Published on

An approach to pdf generation with directus.

Authors
  • avatar
    Name
    Raphaël Becanne
    Twitter

Context

I needed to generate PDF based on posts I write on Directus. The PDF needed to be designed properly using brand colors, etc. already implemented on a front. So I implemented a specefic page in my front that was already designed with CSS to be printed properly. I created a Flow to call an endpoint I designed that would generate the PDF of the post.

The endpoint allows me to launch a script to generate a PDF using puppeteer, upload the file, and update my post so the file is linked to it.

Information

This tutorial will not get you a PDF renderer inside the dashboard of directus. It aims to generate PDF from a web page you can access.

Before Directus version 10.6, the Run Script operation in Flows allowed us to use npm modules. Since the new version, is it not possible anymore due to the replacement of vm2 by isolated-vm.

The build of an operation with puppeteer imported with import puppeteer from "puppeteer" just displays warnings:

Building warnings

I have decided to use an endpoint extension to leverage puppeteer and use a Webhook / Request URL operation in flow to call that endpoint. You might try going for a specific operation instead of an endpoint.

At the end of this tutorial, you should have a good how of you could generate pdf leveraging directus.

Table of Contents

How it should work

After writing a post, puppeteer can access it on a page on my front designed to be printed. So the endpoint should allow me to launch a script that will print to PDF this page, upload the pdf into directus, and reference the file in the item page of the post.

The url of the endpoint contains the elements that will target the specific post. For example, if my frontend url for a post is: https://rphl.dev/slug-of-the-post, the directus endpoint could be something like https://directus.rphl.dev/print-pdf/slug-of-the-post.

The Flows will be launched from the items page of each post, and call the endpoint with the proper slug of each post.

Building the endpoint extension

Generate the endpoint extension folder

This part is quite easy and well explained in the official doc.

I named my endpoint pdf-generator. I installed puppeteer and typescript with npm at the root: /pdf-generator. You need to install typescript even if you do not use it to code the extension endpoint.
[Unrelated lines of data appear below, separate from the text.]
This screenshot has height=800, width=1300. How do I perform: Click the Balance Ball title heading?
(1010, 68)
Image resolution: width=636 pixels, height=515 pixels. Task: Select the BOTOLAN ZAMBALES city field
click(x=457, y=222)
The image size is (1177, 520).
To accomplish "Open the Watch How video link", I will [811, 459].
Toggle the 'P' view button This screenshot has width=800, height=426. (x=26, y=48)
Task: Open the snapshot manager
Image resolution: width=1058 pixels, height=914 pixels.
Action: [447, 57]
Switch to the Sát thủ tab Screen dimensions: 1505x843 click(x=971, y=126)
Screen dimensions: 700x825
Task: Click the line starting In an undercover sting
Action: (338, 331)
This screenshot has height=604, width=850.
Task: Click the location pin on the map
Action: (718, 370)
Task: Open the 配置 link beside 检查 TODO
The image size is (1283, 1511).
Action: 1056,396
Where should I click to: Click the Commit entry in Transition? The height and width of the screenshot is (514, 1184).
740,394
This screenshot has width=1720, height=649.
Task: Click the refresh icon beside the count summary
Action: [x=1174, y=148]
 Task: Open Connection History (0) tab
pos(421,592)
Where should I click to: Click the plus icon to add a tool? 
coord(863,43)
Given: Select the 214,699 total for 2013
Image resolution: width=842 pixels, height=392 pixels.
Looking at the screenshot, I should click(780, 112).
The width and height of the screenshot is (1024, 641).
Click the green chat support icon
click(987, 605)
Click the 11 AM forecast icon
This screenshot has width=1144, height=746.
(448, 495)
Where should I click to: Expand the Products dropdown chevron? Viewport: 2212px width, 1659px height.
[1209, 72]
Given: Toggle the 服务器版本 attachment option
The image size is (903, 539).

Adding security on the endpoint

The script is launched when the url: "https://directus.rphl.dev/print-pdf/slug-of-the-post" is called via a GET.

First it will check the rigth of the user calling the url. I use the accountability in the request object to check my user is an admin. Then it should verify that the slug is valid. I get the slug from the request parameters, and use the ItemService to retrieve post with the same slug. The beginning of the code looks like this (whole code available at the end):

index.js
export  default (router, { services }) => {
  const { ItemsService } = services;

  router.get("/:slug", async (req, res) => {
    // ONLY FOR ADMIN
    if (!req.accountability.admin) return;

    // retrieve post data
    const postService = new ItemsService("hebdo", {
      schema: req.schema,
      accountability: req.accountability,
    });
    const posts = await postService
      .readByQuery({
        fields: ["id", "main_title", "slug"],
        filter: { slug: { _eq: req.params["slug"] } },
      })
      .then((results) => results)
      .catch((error) => {
        console.log(error);
        return "Error";
      }); // carefull, returns an array

    // if there is no post corresponding to the slug => stop
    if (posts && posts.length == 0) return;
  }
}

Calling puppeteer and generating the PDF

Once the security is checked and there is a post to save in PDF, I use a function that will:

  1. start puppeteer
  2. make it go on my front
  3. log in
  4. go to the page where the post is designed to be printed
  5. save the pdf on my disk

This is the part of the tutorial where you should adapt to your situation.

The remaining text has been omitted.